What needs to be done
Beginning with the line that contains "Viewport: 171px width, 131px height.", repeat each line exactly through the end of the listing below. Pictures stay out.
[Start of section]
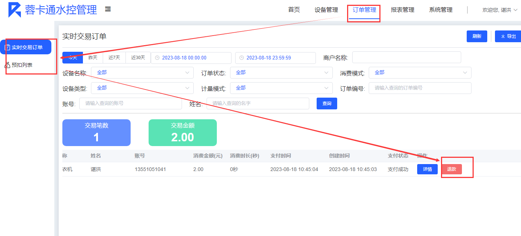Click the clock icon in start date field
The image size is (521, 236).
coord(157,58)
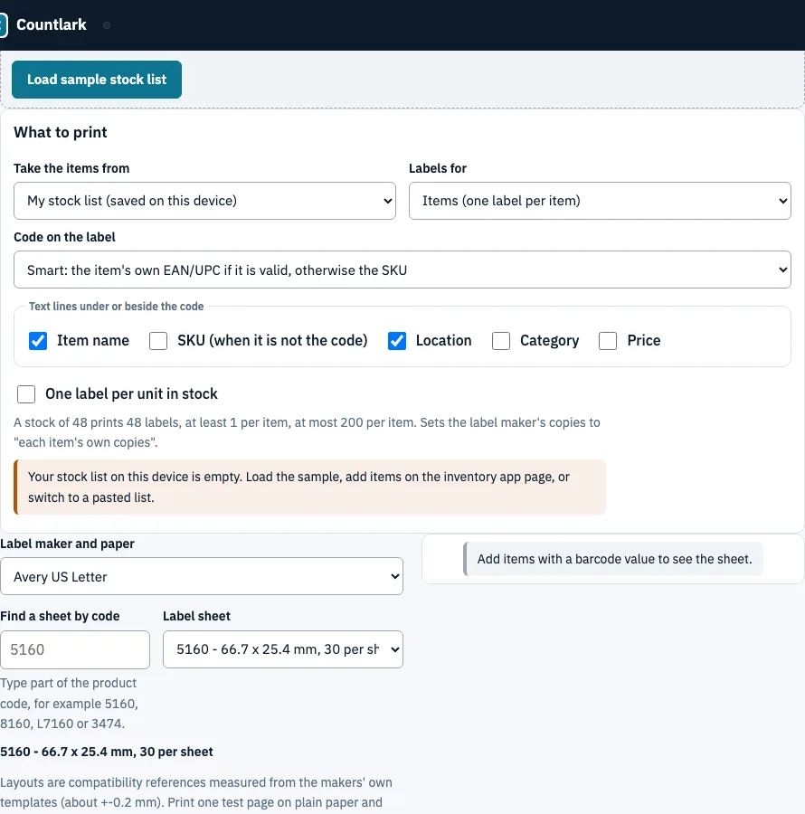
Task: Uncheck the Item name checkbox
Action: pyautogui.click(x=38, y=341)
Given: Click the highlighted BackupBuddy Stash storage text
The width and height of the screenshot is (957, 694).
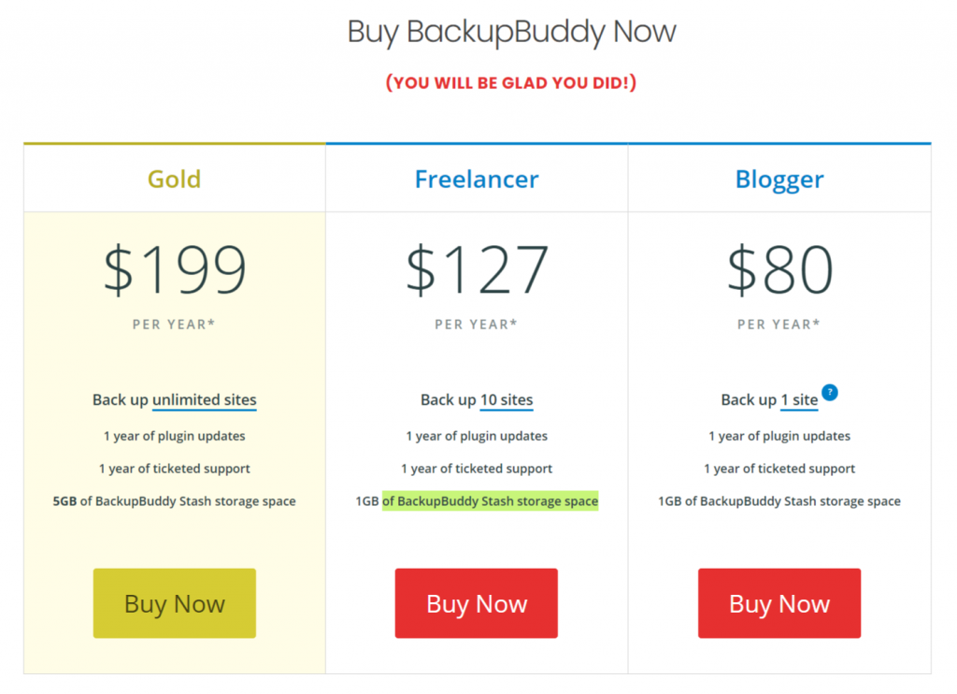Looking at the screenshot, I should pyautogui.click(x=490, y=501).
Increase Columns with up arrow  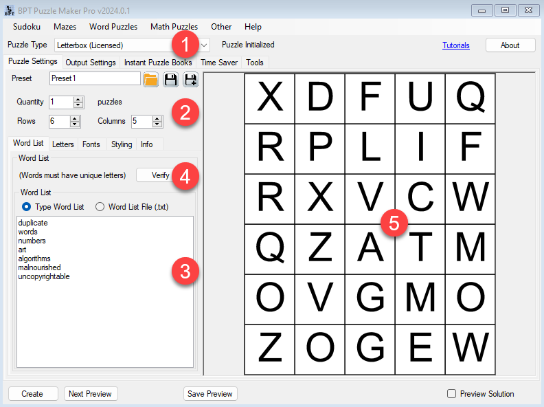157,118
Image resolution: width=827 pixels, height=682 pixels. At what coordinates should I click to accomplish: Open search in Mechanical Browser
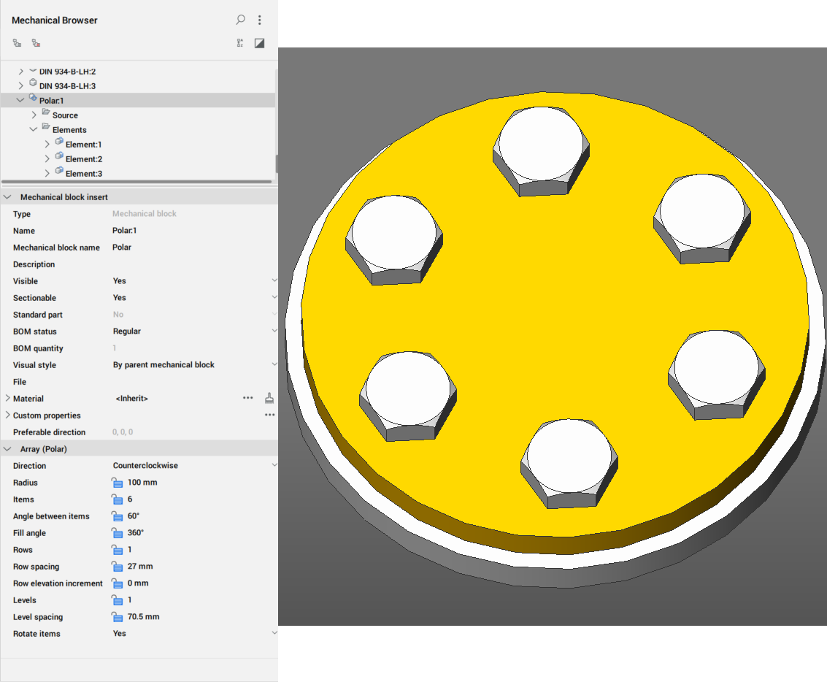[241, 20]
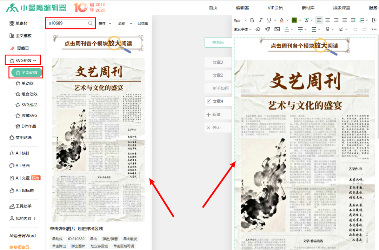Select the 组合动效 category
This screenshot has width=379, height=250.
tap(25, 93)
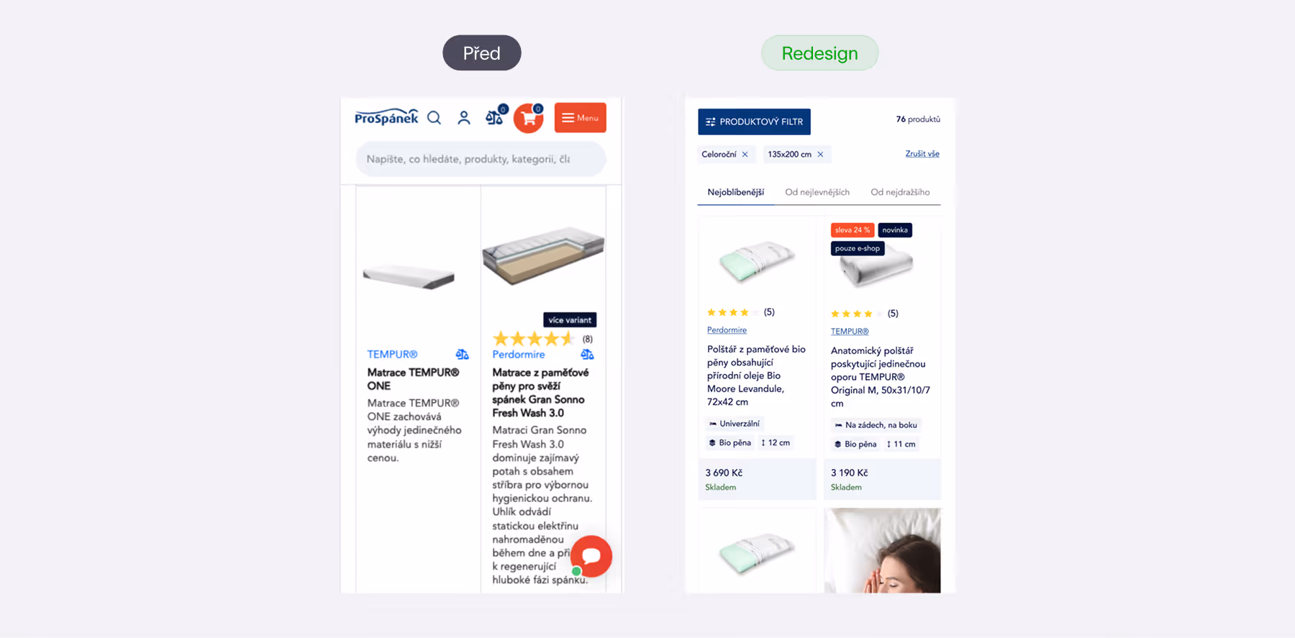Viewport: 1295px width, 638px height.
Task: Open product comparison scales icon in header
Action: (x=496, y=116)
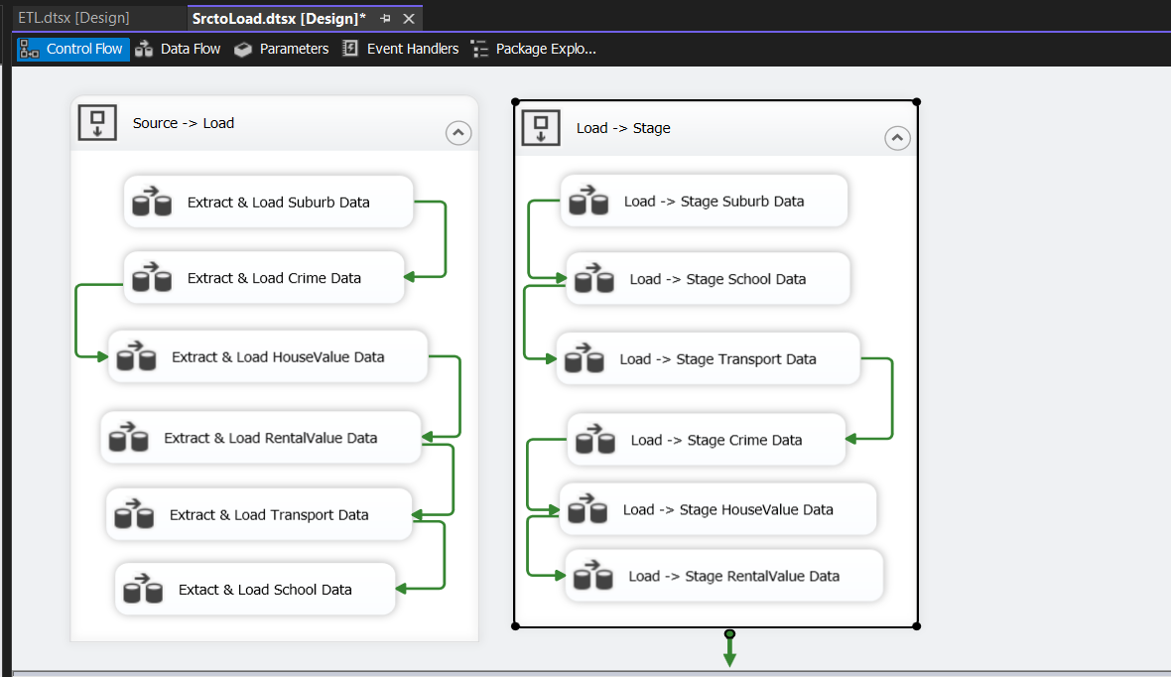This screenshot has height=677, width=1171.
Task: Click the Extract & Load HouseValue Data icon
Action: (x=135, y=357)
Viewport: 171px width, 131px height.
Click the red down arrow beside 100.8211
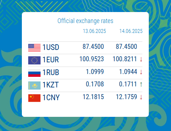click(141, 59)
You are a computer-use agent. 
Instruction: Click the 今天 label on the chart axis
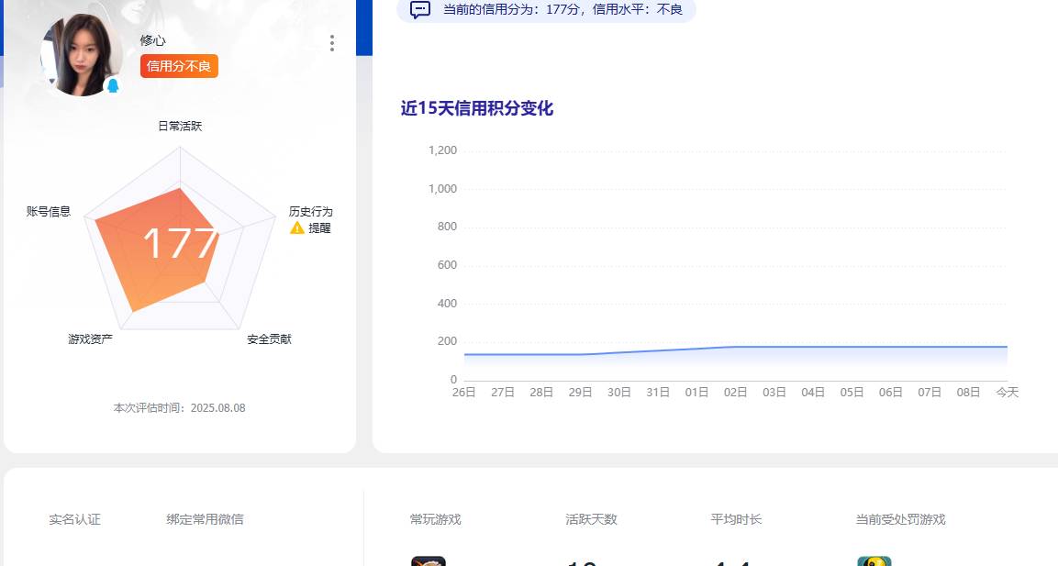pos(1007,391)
[End of section]
Answer
Viewport: 171px width, 131px height.
Click the red down arrow beside 100.8211
click(141, 59)
You are a computer-use agent. 
Instruction: Click the 今天 label on the chart axis
pos(1007,391)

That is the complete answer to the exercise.